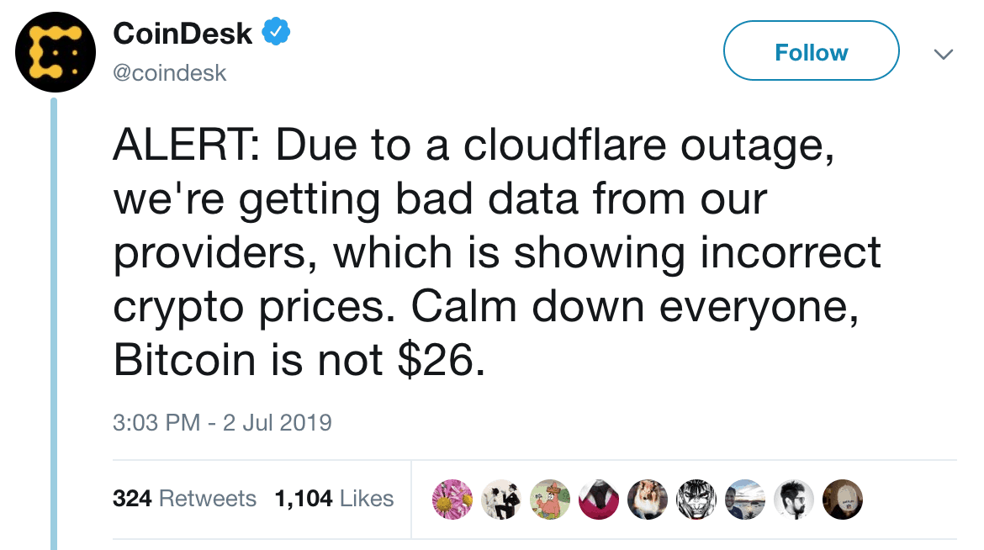View the list of 324 Retweets

[x=184, y=499]
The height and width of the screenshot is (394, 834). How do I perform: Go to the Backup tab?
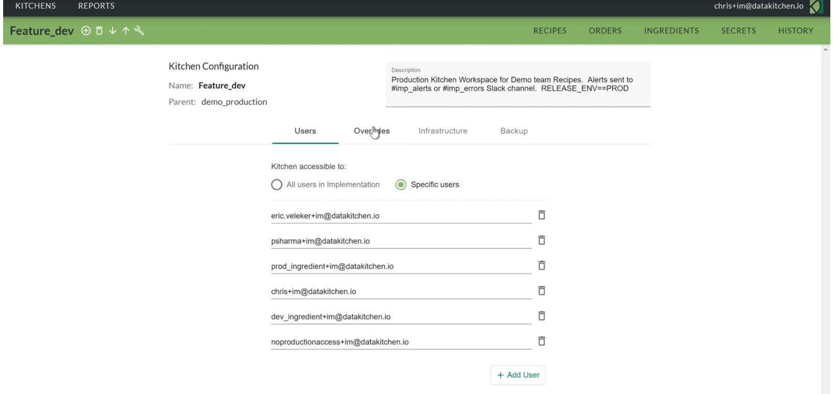tap(514, 131)
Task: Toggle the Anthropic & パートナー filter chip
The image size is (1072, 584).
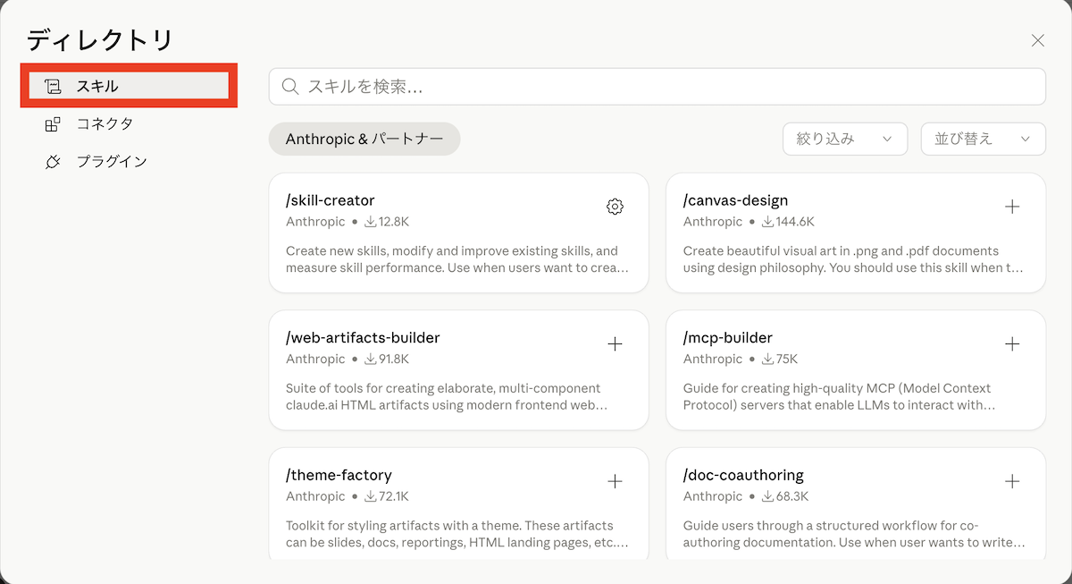Action: pyautogui.click(x=364, y=139)
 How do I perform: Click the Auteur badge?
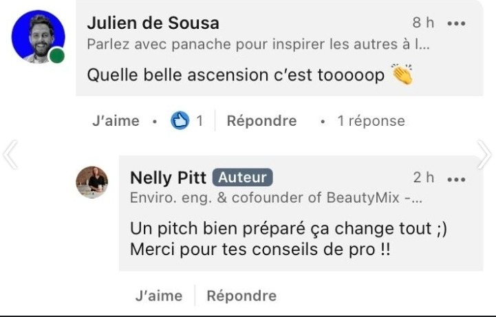click(242, 177)
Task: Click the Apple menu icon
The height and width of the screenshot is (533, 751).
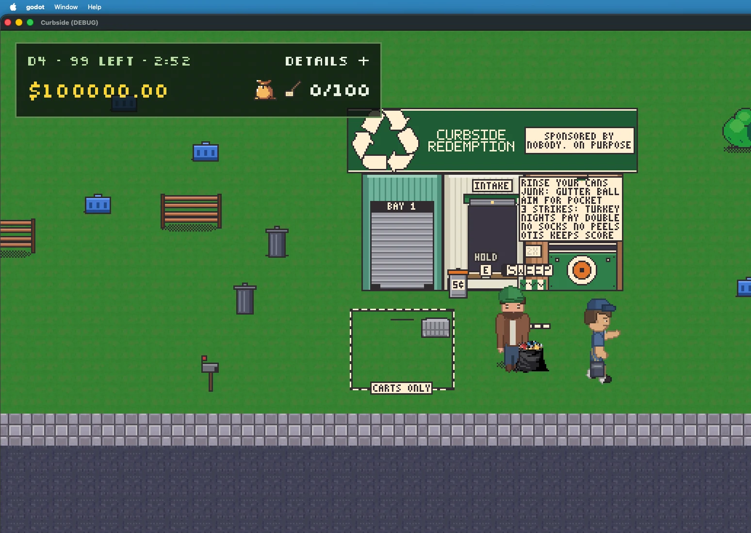Action: tap(13, 7)
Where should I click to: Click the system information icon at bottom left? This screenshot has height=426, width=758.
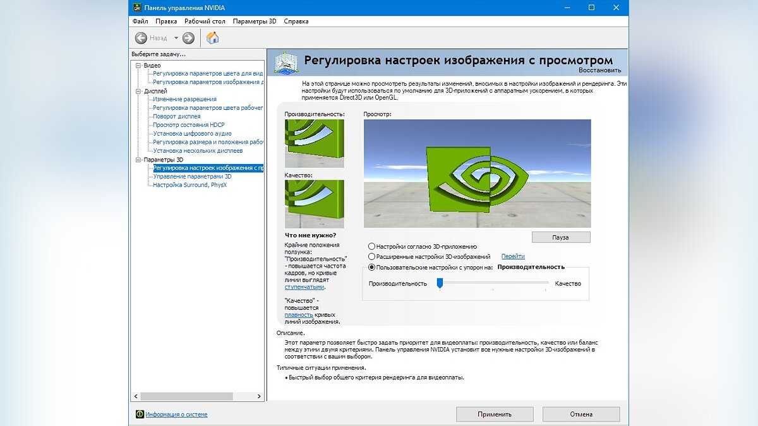tap(140, 414)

> TASK REQUIREMENTS: From the line with "How do I perform: Click the Auteur badge?" down to the last line of the entries above, set down every line exactly, apart from the pictures.

> EXERCISE OUTPUT:
 How do I perform: Click the Auteur badge?
click(242, 177)
Task: Click the Apple menu icon
The height and width of the screenshot is (533, 751).
Action: tap(13, 7)
Where should I click to: Click the system information icon at bottom left? This screenshot has height=426, width=758.
tap(140, 414)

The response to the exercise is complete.